Rita Barberá no consigue digerir su declive. No comprende por qué está su nombre en el Tribunal Supremo, no se explica por qué el presunto blanqueo supone un problema si el dinero no ha ido a parar a su bolsillo, no asume la catástrofe como broche a toda una vida política y no entiende la frialdad por parte del Partido Popular. Cada vez que Rajoy iba a Valencia gritaba que ella era la mejor. Cada vez que el liderazgo de él estuvo en cuestión, Barberá fue decisiva. Ahora, la exalcaldesa de Valencia no reconoce al partido: la mitad le parecen unos ingratos y la otra mitad, unos jóvenes inexpertos y desleales que no están dispuestos a mancharse por nadie.
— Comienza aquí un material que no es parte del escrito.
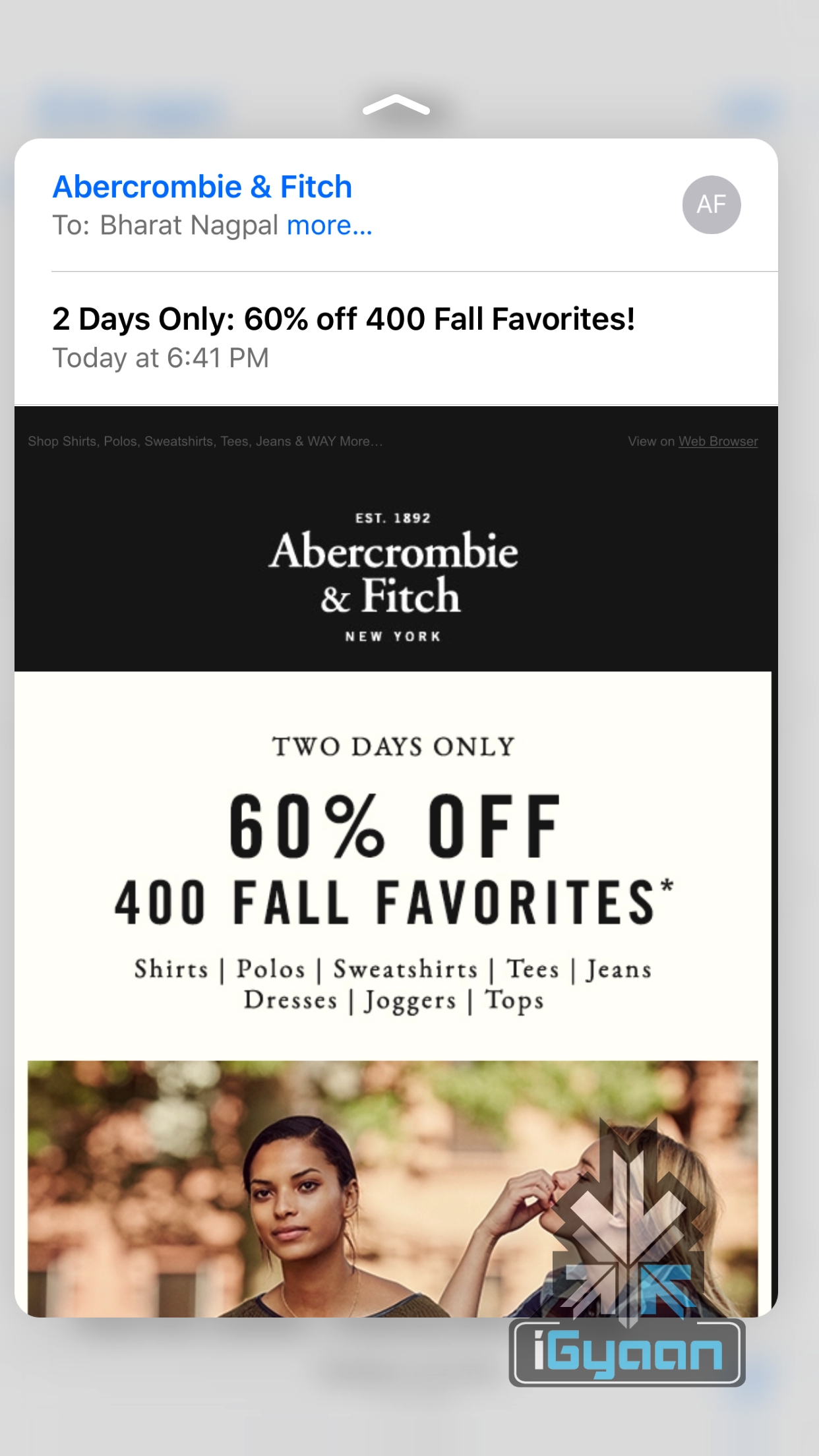Go to the Jeans category
Image resolution: width=819 pixels, height=1456 pixels.
[619, 969]
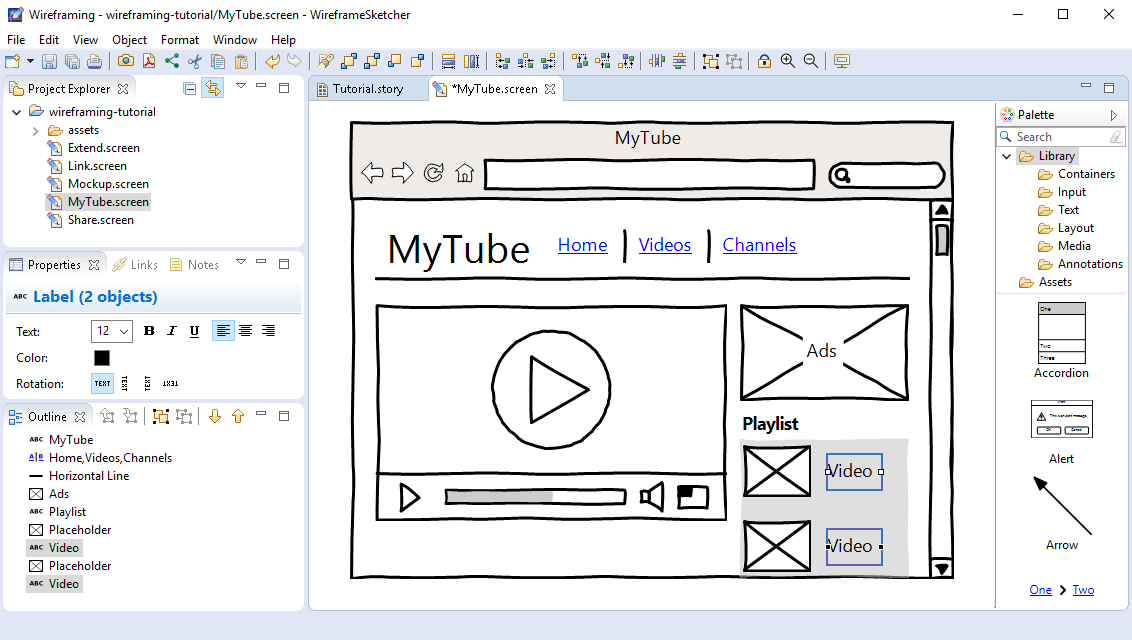
Task: Set text alignment to center
Action: [245, 330]
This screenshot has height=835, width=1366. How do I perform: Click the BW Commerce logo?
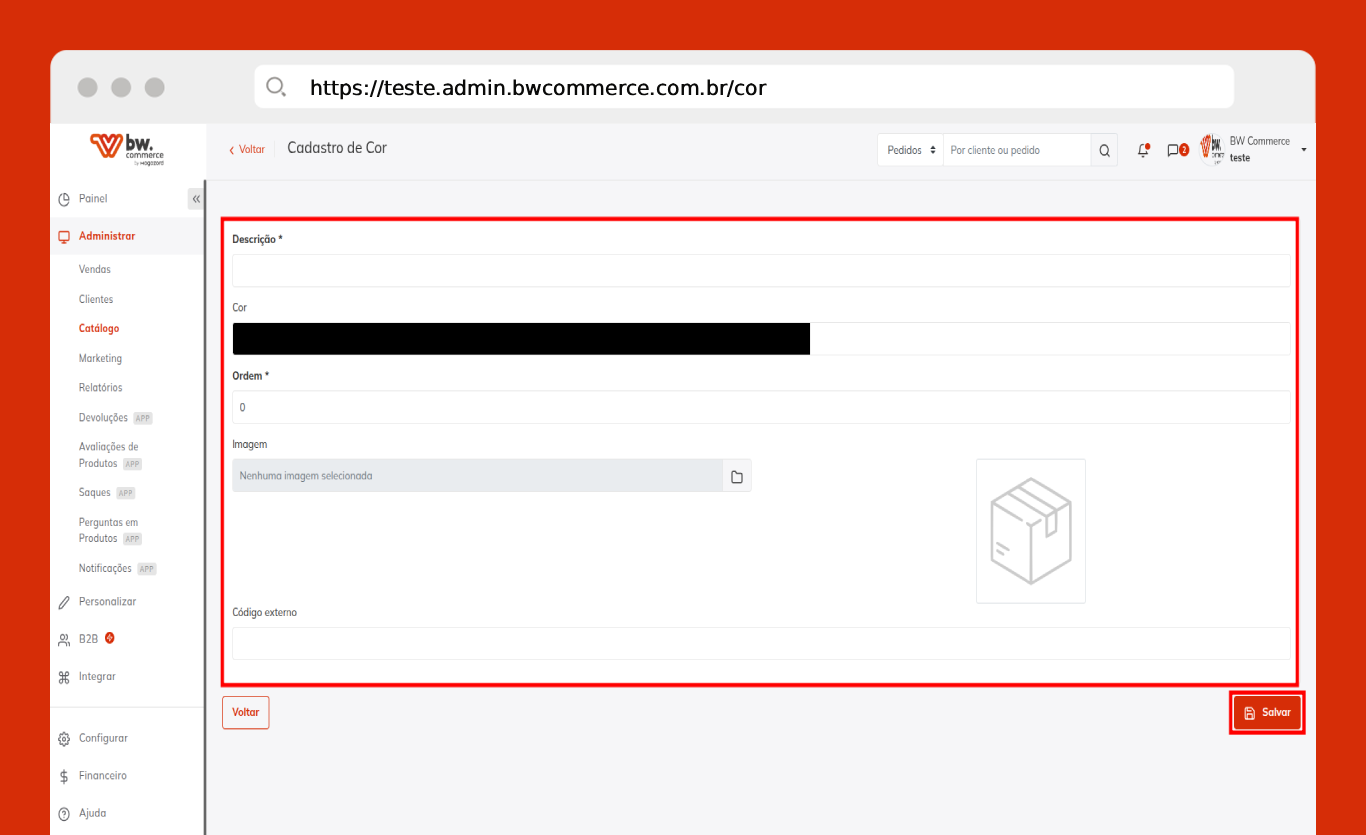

Sigue pensando que el PP es ella.

Asumir la decadencia

Barberá comenzó a despeñarse cuando, en plena crisis económica, intentaba convencernos con una arrogancia insoportable de que recibir bolsos carísimos (pagados con dinero público) era lo más normal del mundo. También decía que ir a hoteles de cinco estrellas y organizar comidas que costaban un salario mínimo interprofesional era algo imprescindible, porque no le gustaban «los cutreríos». Llevaba tantos años en la cima, que ya no distinguía el punto intermedio entre los «cutreríos» y los volquetes de cigalas. No asumió que su decadencia era una realidad hasta la noche de las elecciones municipales, cuando, creyéndose a salvo de cámaras indiscretas, se abrazó a sus colaboradores murmurando: «¡Qué hostia, qué hostia!». Alguien debió decirle ese día que se fuera a casa. Era muy tarde para blanquear su dilatada trayectoria política, pero quizá -y solo quizá- no estaríamos ante el «cutrerío» en el que se ha convertido este agónico final.